Joint Accounts on Death: Avoiding Legal Uncertainty

By Kelly R. Mittelstadt

Joint bank accounts become more popular as our population ages. The Ontario Superior Court of Justice noted that[1], as parents live longer, and financial management becomes more complicated, an ageing parent may benefit from having a joint account with an adult child.

But what happens when the parent dies?

The Supreme Court of Canada, in Pecore [2], said that:

"Depending on the terms of the agreement between the bank and the two joint account holders, each may have the legal right to withdraw any or all funds from the accounts at any time and each may have a right of survivorship."

But what if the parent is the only one paying into a joint account she holds with his child?

If the parent dies, it is less clear that she intended to have the joint account go to the child rather than her estate.

Determining the deceased parent’s intentions will determine the ownership of the joint account. If she did not document her intentions, the Pecore case says, there are five areas where a court can seek her intentions:

  1. Bank Documents - If bank documents suggest the transferor’s specific intent, the court could consider them.
  2. Evidence Subsequent to the Transfer - An attorney’s notes from the drafting of a will might show an intention to omit joint accounts from the estate, perhaps showing that those accounts were intended to pass via the survivorship provision.
  3. Control and Use of Funds in the Account - The fact the joint holder controlled the account does not prove she had an interest in the account. A parent may set up a joint account just so the adult child can manage the account for the parent’s benefit.
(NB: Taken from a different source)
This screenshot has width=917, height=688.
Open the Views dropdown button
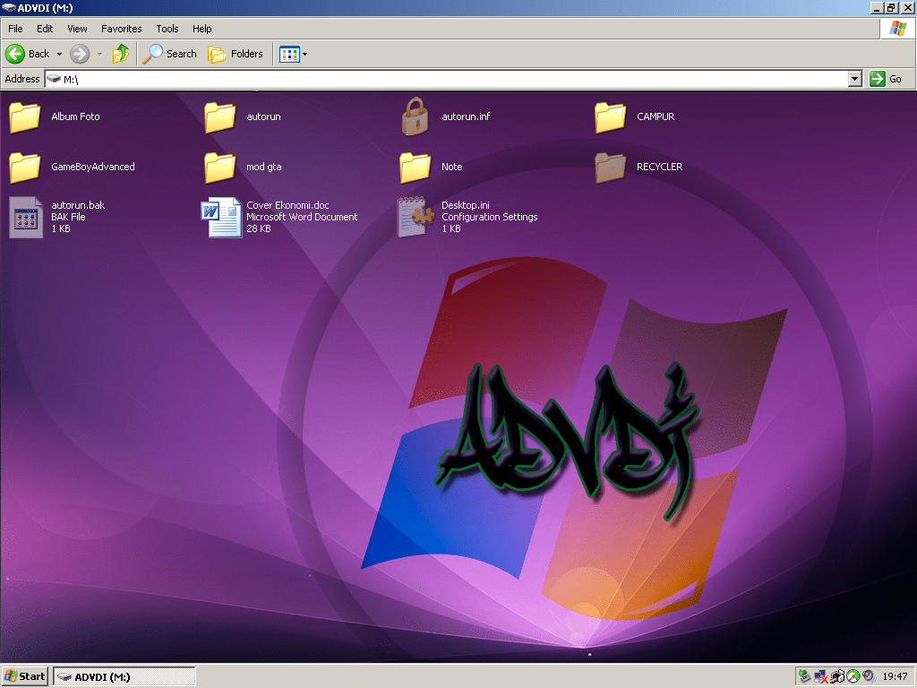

Conversely, just because the transferor parent controlled and used the funds during her life does not disprove an intention that the transferee acquire the joint account upon the transferor’s death.
  4. Granting of Power of Attorney - The granting of a power of attorney may allow the adult child to manage the parent’s financial affairs; so a subsequently adding the child as a joint account holder could mean something more; a gift of the account upon the parent’s death.
  5. Tax Treatment of Joint Accounts - If the transferor continues to pay taxes on the income earned in the joint accounts during her lifetime, it might prove the joint account should be an estate asset.

Ultimately, it will fall to estate planners to keep matters such as these from reaching the courts. It is critical that the testator document his intentions, to ensure any jointly held assets are dealt with according to his wishes. The question for the testator is, are these joints assets intended to form part of the estate, or are they a gift to the surviving joint account holder? Having a clear answer to this simple question can avoid litigation over these joint accounts.

1: McLear v McLear Estate, [2000] OJ No 2570 at para 40 [McLear].
2: Pecore v Pecore, [2007] 1 SCR 795 [Pecore].